Thanks for returning comment and making some very astute points, particularly like the 'neg-pat' term - rings so very true, unfortunately.

It is incredible that people move over to this wonderful country and then insist that everything is done their way. These are, most likely, the same people who complain that immigration are moving to their home country and bringing their culture with them.

Sometimes you can never win, it's just a shame that foreigners have low stock with some locals, to the point that they are surprised we want to learn the language and respect the culture - this is how it should be for long-stayers.

Anonymous said...

I used to be a member of Thaivisa for several years. On first glance, it does seem like a good resource, and is probably the quickest way to get an answer. Thing is, it's a big forum, and with any big forum, there are forum politics. It also has to be supported by $$$, so it's not completely unbiased.
The reason I left was because a fairly new member had been appointed moderator.

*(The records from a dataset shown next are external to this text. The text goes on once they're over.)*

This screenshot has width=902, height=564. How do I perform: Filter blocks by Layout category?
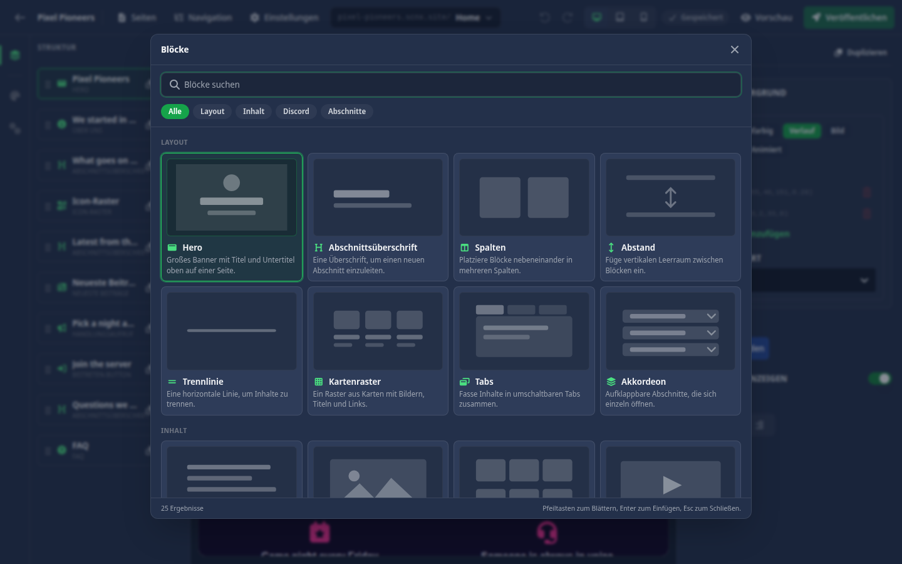click(x=212, y=112)
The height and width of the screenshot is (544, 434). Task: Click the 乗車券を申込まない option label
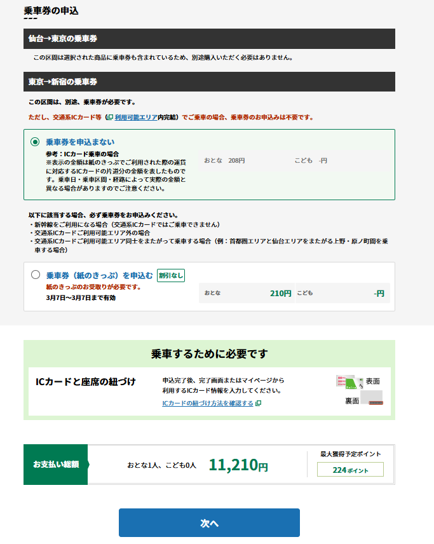80,142
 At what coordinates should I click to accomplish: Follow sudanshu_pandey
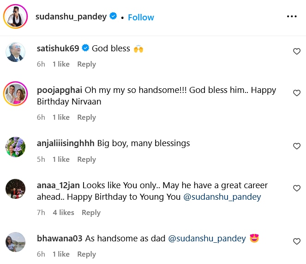click(141, 17)
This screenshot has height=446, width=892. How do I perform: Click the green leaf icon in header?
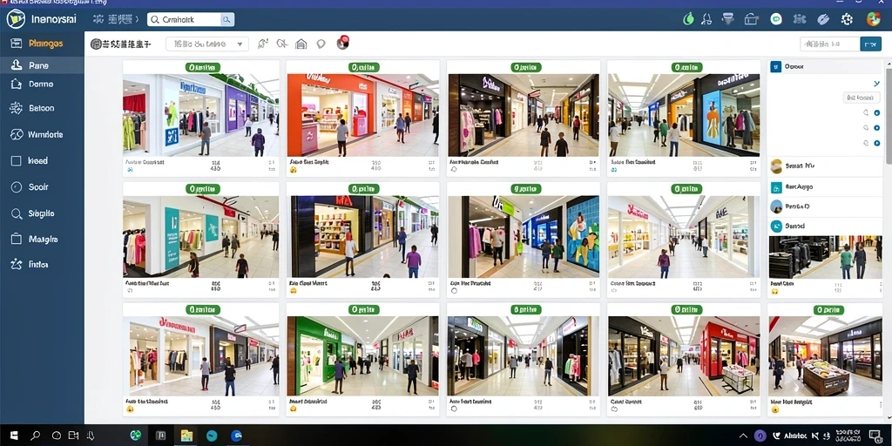688,19
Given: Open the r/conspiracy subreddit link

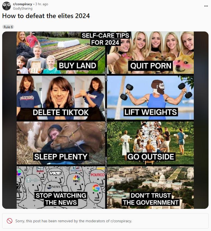Looking at the screenshot, I should point(22,4).
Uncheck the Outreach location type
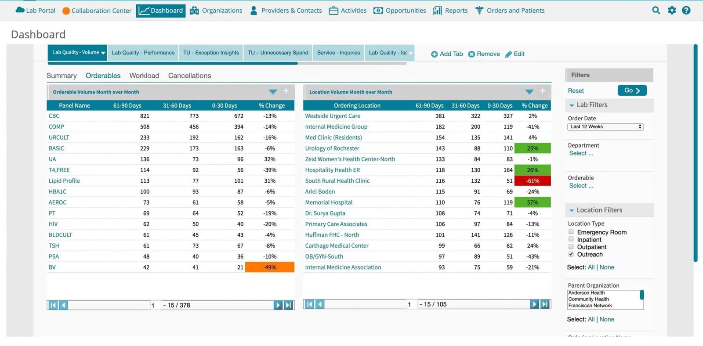703x346 pixels. pyautogui.click(x=571, y=254)
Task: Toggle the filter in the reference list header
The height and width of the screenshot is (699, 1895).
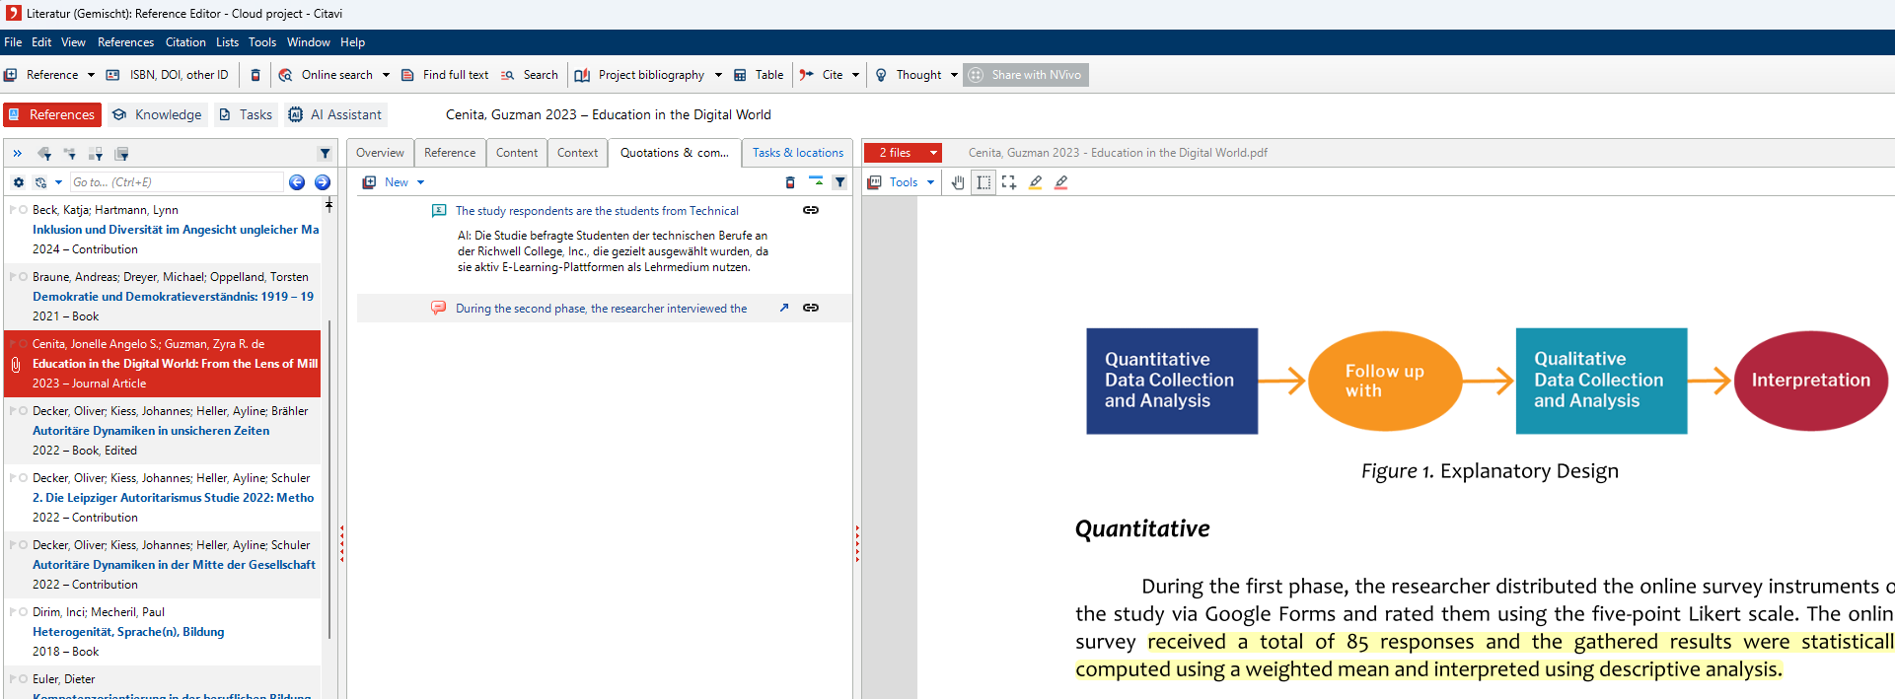Action: pyautogui.click(x=325, y=154)
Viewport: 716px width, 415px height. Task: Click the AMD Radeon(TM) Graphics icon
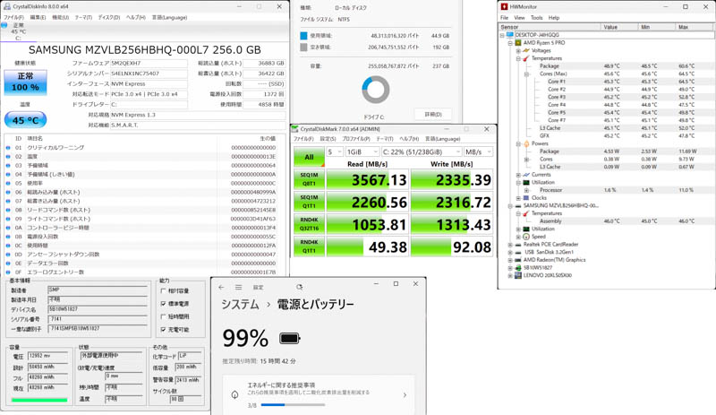(x=518, y=260)
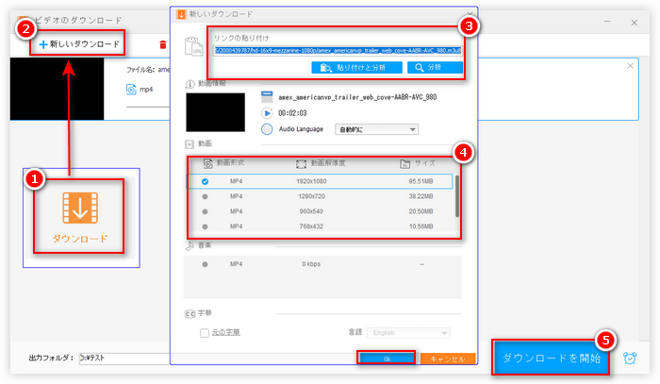Image resolution: width=660 pixels, height=384 pixels.
Task: Click the CC subtitle section icon
Action: pyautogui.click(x=190, y=313)
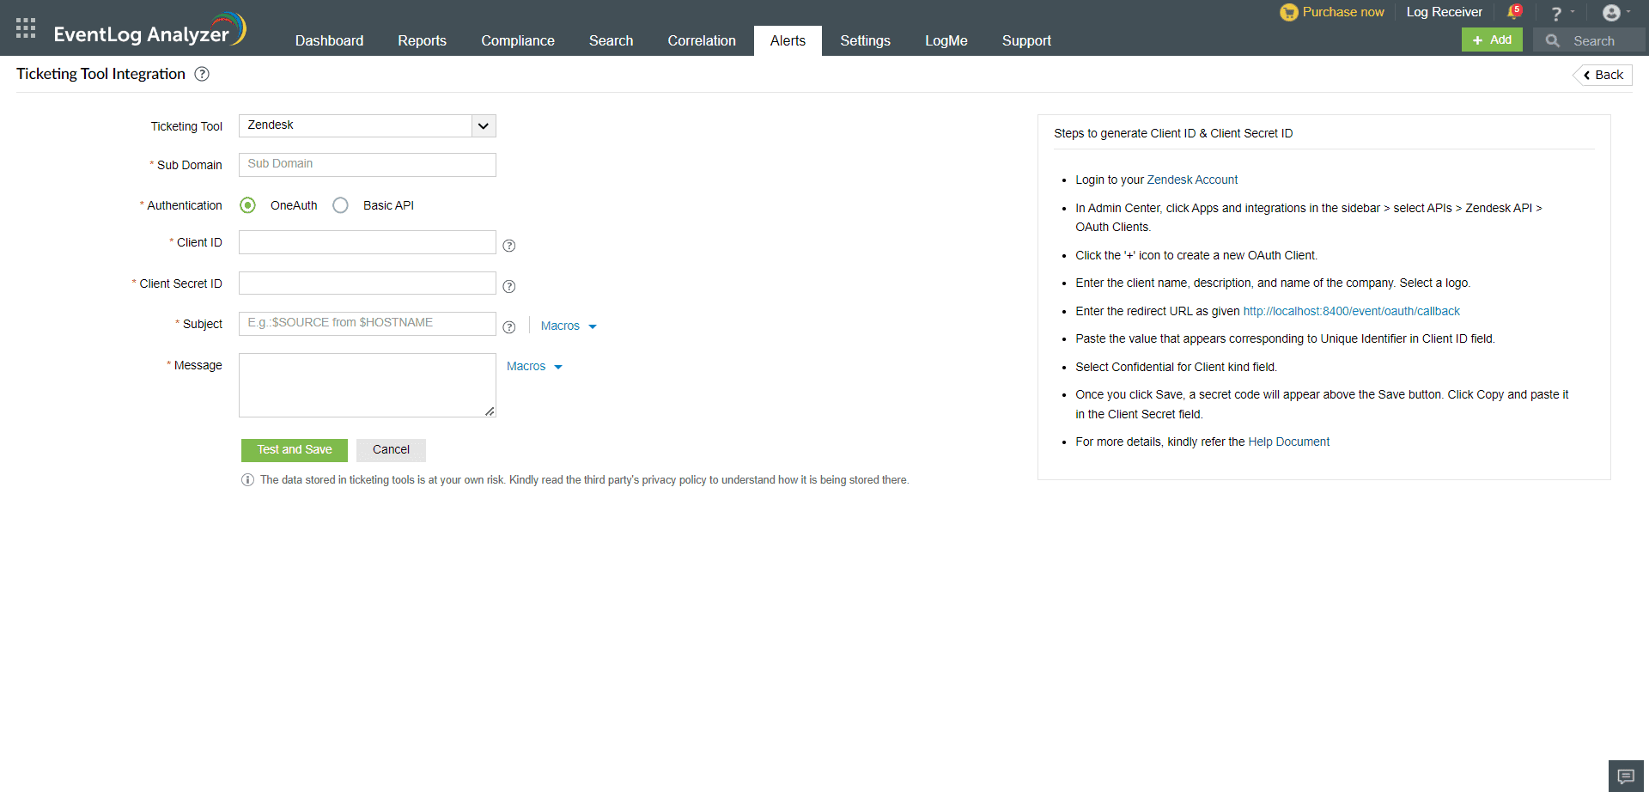Select the OneAuth authentication option
1649x792 pixels.
[x=247, y=205]
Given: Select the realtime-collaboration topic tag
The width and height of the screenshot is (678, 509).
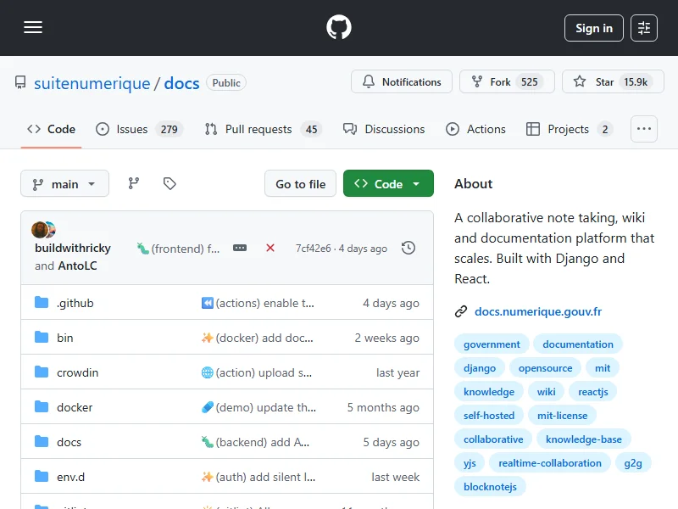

That alone wouldn't have been strange, but the fact is, in the short time he had joined, he had angered and antagonized many old members in many ways. Not only that, his grasp of English was shaky at best, highly suspicious for an English-language board. I suspect politics had something to do with it, or $$$, since he seemed to have many resources.
I took my leave of the board when his appointment was announced, asking for my account to be deleted. Instead, my harmless message was deleted (now no one would know what happened to me), and my account suspended until 2038 (how quaint). I suspect his hand in this.
There are other accounts of similar happenings at Thaivisa, but you won't actually find any of them posted there (of course).

Jon said...

Anon, thanks for posting your interesting story.

I'd like to hear more and would appreciate if you could drop me an email [jmarussell (at) gmail (dot) com].

I'll ensure your cloak of anonymity will remain in tact, if you prefer.

Anonymous said...

Thaivisa now exclusively ran by Junta's/Democrat Party's intelligences. Try posting critiques on the Democrat Party, Military and the PAD to see the results.